Una brecha en la comunicación al apuntarse a un ensayo clínico
Para alguien como mi paciente, que se siente lo suficientemente bien como para conducir seis horas hasta una consulta, un ensayo clínico se convierte en el siguiente paso de tratamiento —independientemente de lo que ese ensayo implique o de cualquier promesa de que el fármaco pueda funcionar—, simplemente porque su médico le ha dicho que existe uno.
Aunque probablemente una razón más frecuente sea que, los que estamos involucrados en la investigación clínica, no comunicamos abiertamente los verdaderos objetivos de un ensayo de fase tan temprana.
Esta comunicación tan deficiente puede ocasionar engaño terapéutico (therapeutic miscenception): la creencia de que el objetivo de la investigación es beneficiar directamente al paciente que participa en el ensayo, cuando en realidad solo los futuros pacientes se beneficiarán de los resultados de la investigación.
Otro estudio [3] analizó cómo los médicos comunicaban los riesgos y beneficios de participar en ensayos de fase 1 a 85 familias de pacientes pediátricos con cáncer.
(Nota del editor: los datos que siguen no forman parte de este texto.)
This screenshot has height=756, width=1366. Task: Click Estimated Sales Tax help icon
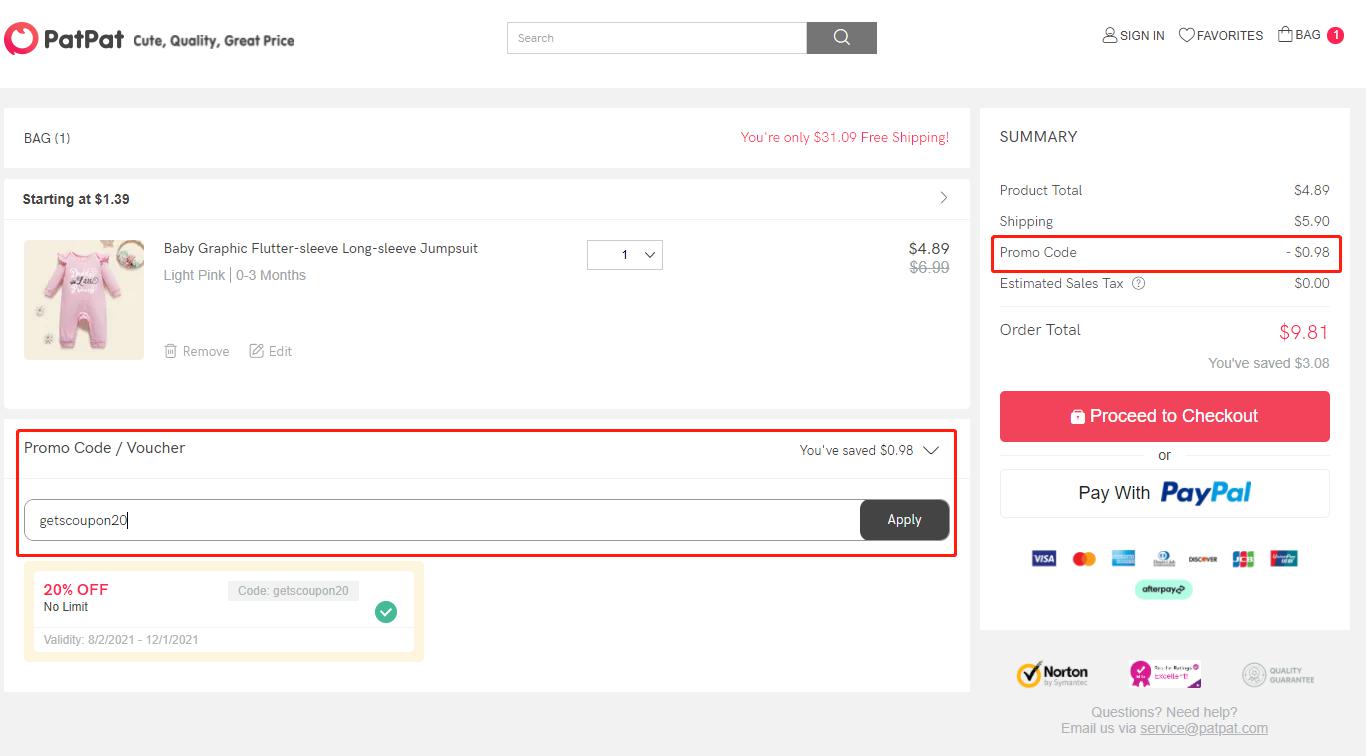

Los riesgos de los tratamientos farmacológicos se comentaron el 95% de las veces, a 81 de las 85 familias. Es un tanto sorprendente que esto no ocurriera el 100% de las veces, ya que estos ensayos de fase 1 implicaban quimioterapia.
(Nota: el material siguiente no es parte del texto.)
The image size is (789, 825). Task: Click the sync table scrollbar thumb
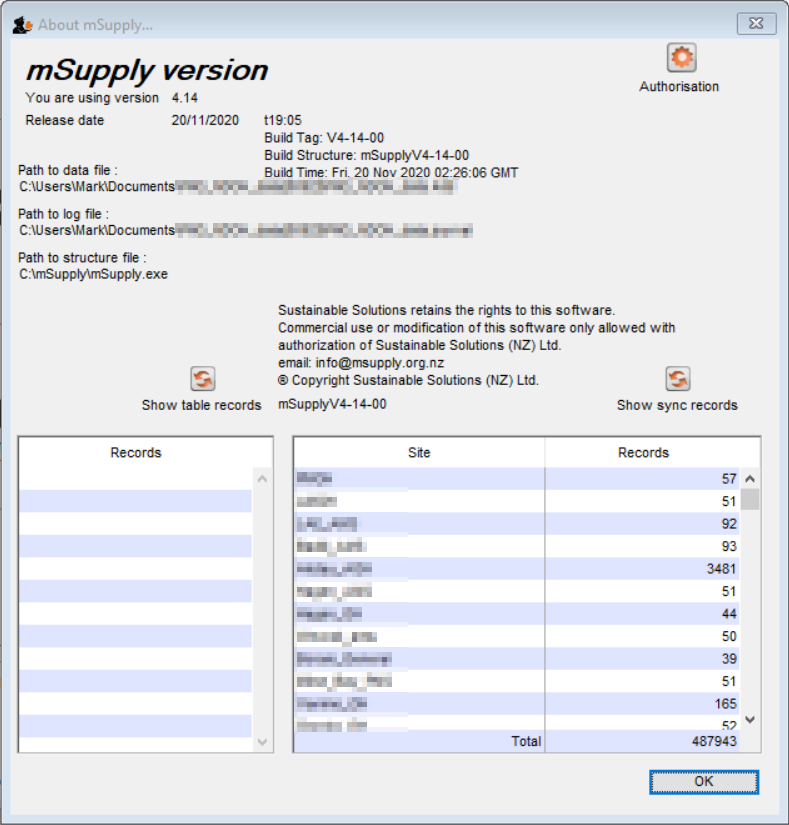[x=749, y=499]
Los beneficios terapéuticos se mencionaron casi con la misma frecuencia: el 88% de las veces, a 75 de 85 familias. El altruismo se mencionó al 41% de las familias. Sin embargo, en el 13% de las conversaciones, el ensayo clínico se describió como un puente hacia otra terapia o para prolongar la vida, a pesar de que no había pruebas de que estos primeros tratamientos farmacológicos en humanos fueran a reducir el cáncer.
“Aún no estoy listo para tirar la toalla”
Las personas con cáncer en fase terminal buscan tratamiento por diversas razones, y están dispuestas a soportar los tremendos efectos secundarios de los fármacos, por la posibilidad de obtener incluso beneficios mínimos.
Creo que yo también lo haría.
Como proveedores de atención médica, es nuestra responsabilidad entender esas motivaciones y asegurarnos de que nuestros pacientes no se inscriban en un ensayo clínico con un objetivo equivocado en mente —y tener especial cuidado en no desinformar a nuestros pacientes sobre los objetivos de tratamiento que se pueden obtener—.
Le pregunté a mi paciente si estaba seguro de querer someterse a otro tratamiento para su leucemia, dadas las escasísimas probabilidades de que funcionara.
“No, doc, aún no estoy listo para tirar la toalla. Sigo siendo duro como una roca”. Levantó los brazos y dio un par de golpes al aire, para enfatizar su punto.
Cumplió los requisitos para participar en el ensayo y pasó el mes siguiente en el hospital, sufriendo numerosos efectos secundarios por el tratamiento, pero conservando en todo momento su extraordinario espíritu. Pero al final de ese mes, la leucemia persistía a pesar de sus esfuerzos y los nuestros.
Le vi en mi clínica una última vez antes de que volviera a su casa y le pedí disculpas por cómo había pasado lo que al final se habían convertido en sus últimas semanas. Me sentía fatal de que él hubiera pasado ese tiempo en una ciudad extranjera, soportando los golpes de un tratamiento experimental, en lugar de estar en casa con su familia.
Me ofreció un apretón de manos, diciendo: “Valía la pena intentarlo, ¿no, doc? Y me imagino que tal vez usted aprendió algo estudiándome, y que yo ayudé a alguien más en el futuro”.
Su altruismo era conmovedor. Y tal vez para mi paciente, el mero hecho de tener las agallas de dar ese paso en el tratamiento —de subirse al ring una vez más y decir que había explorado todas las posibilidades— había sido siempre su propósito.